Skip to main content
This guide provides solutions to common problems you might encounter while using LeRobot.

Installation Issues

Problem: Import errors or syntax errors after installation.Solution: LeRobot requires Python ≥3.12. Check your version:
python --version
# Should show Python 3.12.x or higher
If you have an older version, create a new environment:
conda create -y -n lerobot python=3.12
conda activate lerobot
pip install lerobot
Problem: Errors like ffmpeg not found or Encoder 'libsvtav1' not found.Solution: Install ffmpeg with libsvtav1 support:
# With conda (recommended)
conda install ffmpeg=7.1.1 -c conda-forge

# Verify installation
ffmpeg -version
ffmpeg -encoders | grep svt
ffmpeg 8.X is not yet supported. Use version 7.X.
Problem: Errors related to evdev or input devices on Windows Subsystem for Linux.Solution: Install evdev explicitly:
conda install evdev -c conda-forge
Problem: Permission errors when installing packages.Solution: Don’t use sudo with pip. Instead:
# Use virtual environment (recommended)
○ ○ ○ ○ ○
=== Exercise set ===
1. In the LeRobot troubleshooting guide, rewrite the part that opens with the words containing "Problem: Errors related" and closes with "virtual environment (recommended)", with "sudo" changed to "root".
2. Translate this sentence from the LeRobot troubleshooting guide into French: "This guide provides solutions to common problems you might encounter while using LeRobot."
The listing comes from a separate source.

=== Supplied entries ===
○ ○ ○ ○ ○
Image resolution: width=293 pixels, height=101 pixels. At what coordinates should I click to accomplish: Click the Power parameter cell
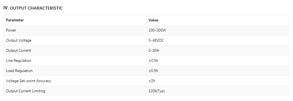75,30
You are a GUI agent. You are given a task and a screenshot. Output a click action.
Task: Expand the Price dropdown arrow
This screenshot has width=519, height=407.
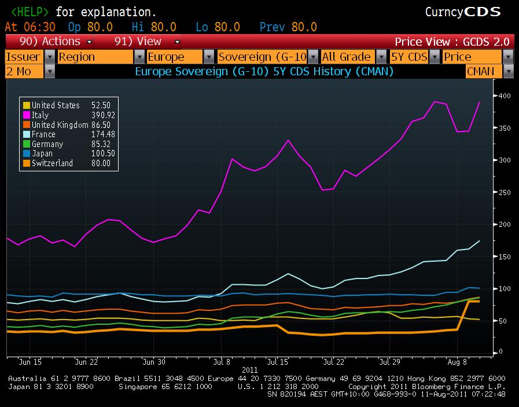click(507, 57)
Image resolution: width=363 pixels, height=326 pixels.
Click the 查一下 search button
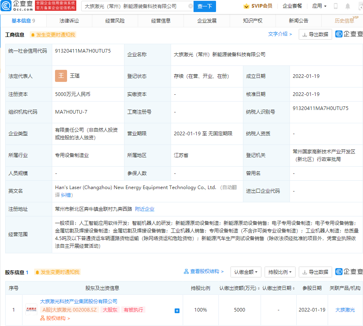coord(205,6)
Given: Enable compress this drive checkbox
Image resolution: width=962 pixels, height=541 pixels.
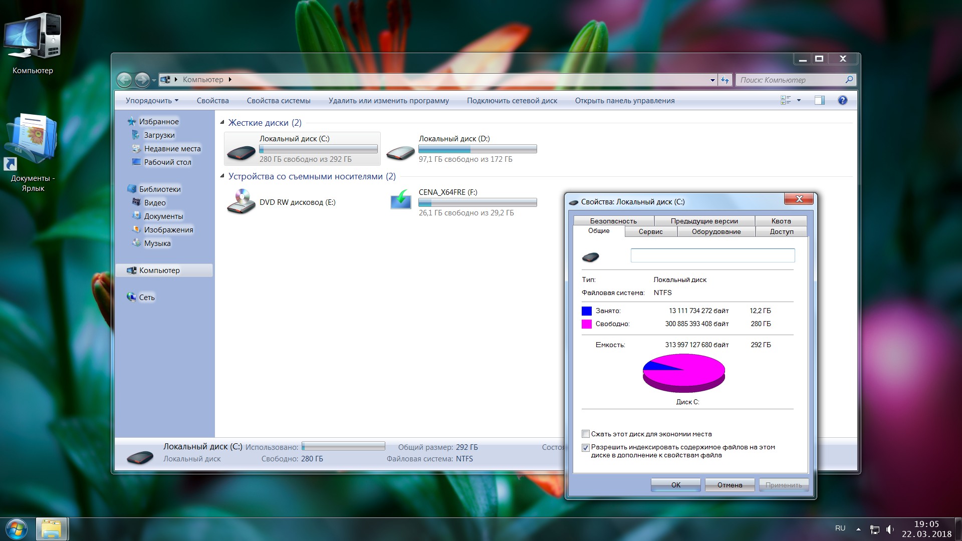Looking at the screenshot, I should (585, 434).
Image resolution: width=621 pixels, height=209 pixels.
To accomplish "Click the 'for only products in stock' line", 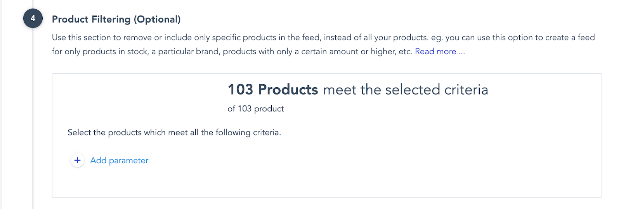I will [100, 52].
○ ○ ○ ○ ○
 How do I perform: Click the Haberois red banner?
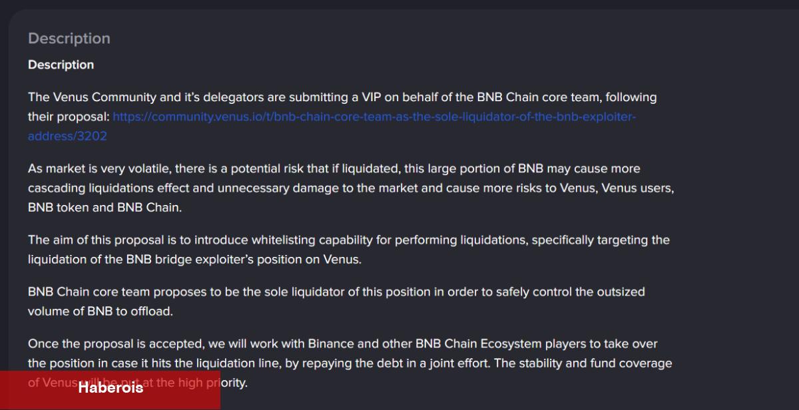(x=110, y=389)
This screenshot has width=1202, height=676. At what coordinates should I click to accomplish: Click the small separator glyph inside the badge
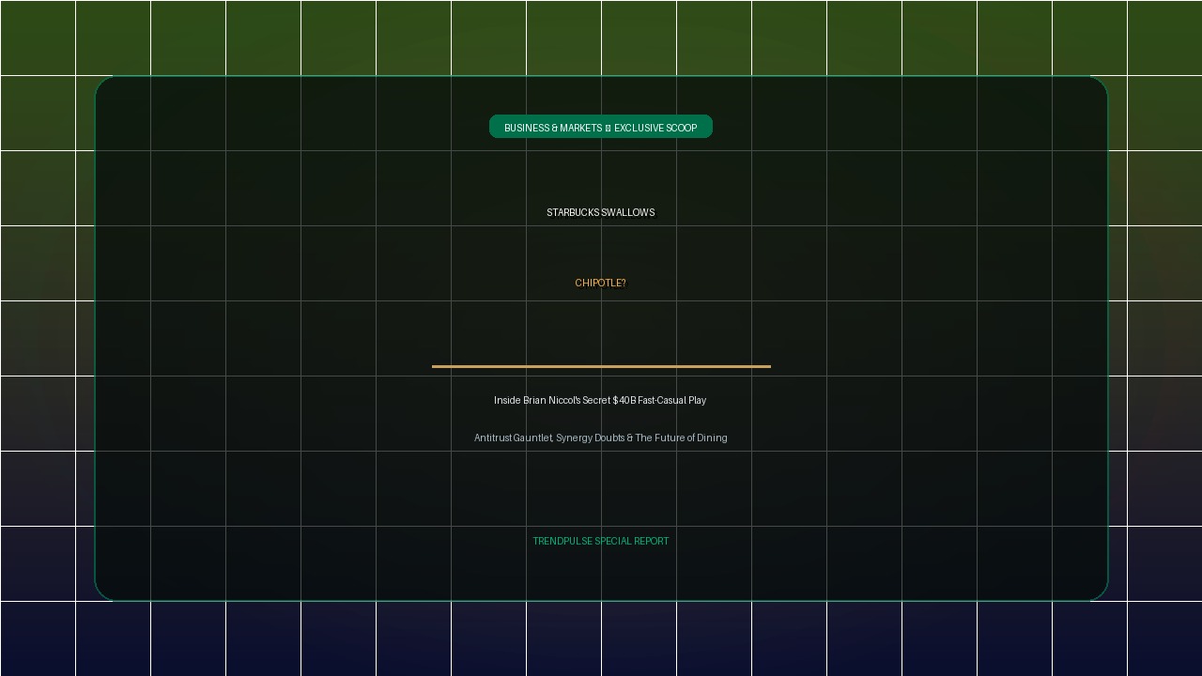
○ ○ ○ ○ ○
=== The responses ===
1.
Problem: Errors related to evdev or input devices on Windows Subsystem for Linux.Solution: Install evdev explicitly:
conda install evdev -c conda-forge
Problem: Permission errors when installing packages.Solution: Don’t use root with pip. Instead:
# Use virtual environment (recommended)

2. Ce guide propose des solutions aux problèmes courants que vous pourriez rencontrer en utilisant LeRobot.